## Start Records
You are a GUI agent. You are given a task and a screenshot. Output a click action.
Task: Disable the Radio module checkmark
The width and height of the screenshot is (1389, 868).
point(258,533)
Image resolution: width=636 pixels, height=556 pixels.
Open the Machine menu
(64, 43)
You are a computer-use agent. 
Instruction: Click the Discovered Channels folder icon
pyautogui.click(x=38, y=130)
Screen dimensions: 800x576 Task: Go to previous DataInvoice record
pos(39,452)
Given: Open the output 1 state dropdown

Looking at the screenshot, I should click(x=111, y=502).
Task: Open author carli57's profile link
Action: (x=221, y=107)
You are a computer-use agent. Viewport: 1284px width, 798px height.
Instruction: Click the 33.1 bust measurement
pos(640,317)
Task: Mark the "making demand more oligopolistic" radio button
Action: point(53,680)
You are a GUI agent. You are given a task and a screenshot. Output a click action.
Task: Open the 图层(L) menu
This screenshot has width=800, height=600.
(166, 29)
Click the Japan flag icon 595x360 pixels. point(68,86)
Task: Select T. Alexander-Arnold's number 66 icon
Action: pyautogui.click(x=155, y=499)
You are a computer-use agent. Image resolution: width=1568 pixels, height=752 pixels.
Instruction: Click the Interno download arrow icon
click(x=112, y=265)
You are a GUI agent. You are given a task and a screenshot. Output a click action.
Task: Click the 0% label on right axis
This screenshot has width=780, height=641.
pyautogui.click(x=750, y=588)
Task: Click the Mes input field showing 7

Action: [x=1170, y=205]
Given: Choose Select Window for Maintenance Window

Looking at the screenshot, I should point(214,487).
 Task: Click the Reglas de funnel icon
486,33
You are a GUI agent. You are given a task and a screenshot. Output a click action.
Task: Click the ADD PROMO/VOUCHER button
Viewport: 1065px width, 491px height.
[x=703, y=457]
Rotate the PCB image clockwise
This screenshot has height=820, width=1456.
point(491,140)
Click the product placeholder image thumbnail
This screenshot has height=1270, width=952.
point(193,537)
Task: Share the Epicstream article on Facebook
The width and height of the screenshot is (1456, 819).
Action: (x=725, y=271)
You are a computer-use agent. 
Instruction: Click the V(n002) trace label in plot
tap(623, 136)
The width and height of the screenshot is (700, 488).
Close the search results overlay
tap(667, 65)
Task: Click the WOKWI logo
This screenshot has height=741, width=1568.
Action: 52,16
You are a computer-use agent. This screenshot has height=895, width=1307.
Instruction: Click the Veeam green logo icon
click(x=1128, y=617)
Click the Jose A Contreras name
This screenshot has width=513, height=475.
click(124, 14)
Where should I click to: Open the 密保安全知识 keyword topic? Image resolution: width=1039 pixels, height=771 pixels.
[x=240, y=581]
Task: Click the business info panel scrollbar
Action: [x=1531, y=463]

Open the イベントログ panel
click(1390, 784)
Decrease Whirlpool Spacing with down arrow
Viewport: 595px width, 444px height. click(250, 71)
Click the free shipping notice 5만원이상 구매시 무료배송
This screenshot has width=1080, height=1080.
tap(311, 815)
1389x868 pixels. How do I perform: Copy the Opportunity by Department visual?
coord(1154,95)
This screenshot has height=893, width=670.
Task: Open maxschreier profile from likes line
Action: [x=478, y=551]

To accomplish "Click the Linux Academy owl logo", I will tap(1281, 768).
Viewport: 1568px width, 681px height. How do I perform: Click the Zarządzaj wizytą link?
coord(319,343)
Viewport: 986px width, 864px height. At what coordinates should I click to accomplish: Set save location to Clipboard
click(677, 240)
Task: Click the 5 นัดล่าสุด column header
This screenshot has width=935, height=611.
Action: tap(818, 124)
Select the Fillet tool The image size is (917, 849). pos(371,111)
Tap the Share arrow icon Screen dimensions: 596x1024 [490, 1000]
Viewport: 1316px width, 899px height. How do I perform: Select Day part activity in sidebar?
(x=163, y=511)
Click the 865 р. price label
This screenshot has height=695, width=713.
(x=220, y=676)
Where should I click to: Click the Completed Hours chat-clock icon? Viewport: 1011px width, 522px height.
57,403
## End Records
• _Written exercise_
Pull out every line of the listing above that contains the string "logo", matching case exactly.

• _Complete response_
Task: Click the WOKWI logo
Instruction: Click the Veeam green logo icon
To accomplish "Click the Linux Academy owl logo", I will tap(1281, 768).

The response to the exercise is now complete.